GIVEN TASK: Transcribe the data below word for word, keeping every line and number unchanged.

MATERIAL PROVIDED:
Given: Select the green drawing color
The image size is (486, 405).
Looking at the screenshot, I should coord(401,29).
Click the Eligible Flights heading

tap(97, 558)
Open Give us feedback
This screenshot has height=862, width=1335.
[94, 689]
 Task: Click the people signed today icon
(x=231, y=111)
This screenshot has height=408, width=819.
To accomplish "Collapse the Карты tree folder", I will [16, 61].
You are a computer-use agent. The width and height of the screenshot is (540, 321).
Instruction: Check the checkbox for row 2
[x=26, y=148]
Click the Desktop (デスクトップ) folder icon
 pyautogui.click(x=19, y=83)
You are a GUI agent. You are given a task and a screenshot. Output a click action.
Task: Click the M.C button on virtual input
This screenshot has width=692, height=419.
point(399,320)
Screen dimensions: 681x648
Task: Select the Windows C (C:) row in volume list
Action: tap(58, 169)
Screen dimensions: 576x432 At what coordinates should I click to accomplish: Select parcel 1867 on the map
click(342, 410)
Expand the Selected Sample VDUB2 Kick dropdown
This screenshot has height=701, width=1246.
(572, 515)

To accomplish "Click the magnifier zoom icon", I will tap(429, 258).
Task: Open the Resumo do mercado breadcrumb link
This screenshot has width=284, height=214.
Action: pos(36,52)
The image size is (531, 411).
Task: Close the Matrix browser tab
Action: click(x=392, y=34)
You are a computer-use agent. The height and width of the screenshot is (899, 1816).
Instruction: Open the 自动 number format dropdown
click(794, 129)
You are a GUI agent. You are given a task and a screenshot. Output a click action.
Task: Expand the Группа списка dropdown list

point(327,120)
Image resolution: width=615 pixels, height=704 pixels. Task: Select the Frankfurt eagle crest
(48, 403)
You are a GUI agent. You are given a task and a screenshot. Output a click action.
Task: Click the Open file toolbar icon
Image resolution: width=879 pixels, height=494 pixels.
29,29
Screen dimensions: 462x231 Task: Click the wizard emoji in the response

EXERCISE OUTPUT:
Given: Select the green drawing color
The image size is (486, 405).
Looking at the screenshot, I should coord(401,29).
Click the Eligible Flights heading

tap(97, 558)
Open Give us feedback
This screenshot has height=862, width=1335.
[94, 689]
 Task: Click the people signed today icon
(x=231, y=111)
This screenshot has height=408, width=819.
To accomplish "Collapse the Карты tree folder", I will [16, 61].
You are a computer-use agent. The width and height of the screenshot is (540, 321).
Instruction: Check the checkbox for row 2
[x=26, y=148]
Click the Desktop (デスクトップ) folder icon
 pyautogui.click(x=19, y=83)
You are a GUI agent. You are given a task and a screenshot. Output a click action.
Task: Click the M.C button on virtual input
This screenshot has width=692, height=419.
point(399,320)
Screen dimensions: 681x648
Task: Select the Windows C (C:) row in volume list
Action: tap(58, 169)
Screen dimensions: 576x432 At what coordinates should I click to accomplish: Select parcel 1867 on the map
click(342, 410)
Expand the Selected Sample VDUB2 Kick dropdown
This screenshot has height=701, width=1246.
(572, 515)

To accomplish "Click the magnifier zoom icon", I will tap(429, 258).
Task: Open the Resumo do mercado breadcrumb link
This screenshot has width=284, height=214.
Action: pos(36,52)
The image size is (531, 411).
Task: Close the Matrix browser tab
Action: click(x=392, y=34)
You are a computer-use agent. The height and width of the screenshot is (899, 1816).
Instruction: Open the 自动 number format dropdown
click(794, 129)
You are a GUI agent. You are given a task and a screenshot. Output a click action.
Task: Expand the Группа списка dropdown list

point(327,120)
Image resolution: width=615 pixels, height=704 pixels. Task: Select the Frankfurt eagle crest
(48, 403)
You are a GUI agent. You are given a task and a screenshot. Output a click action.
Task: Click the Open file toolbar icon
Image resolution: width=879 pixels, height=494 pixels.
29,29
Screen dimensions: 462x231 Task: Click the wizard emoji in the response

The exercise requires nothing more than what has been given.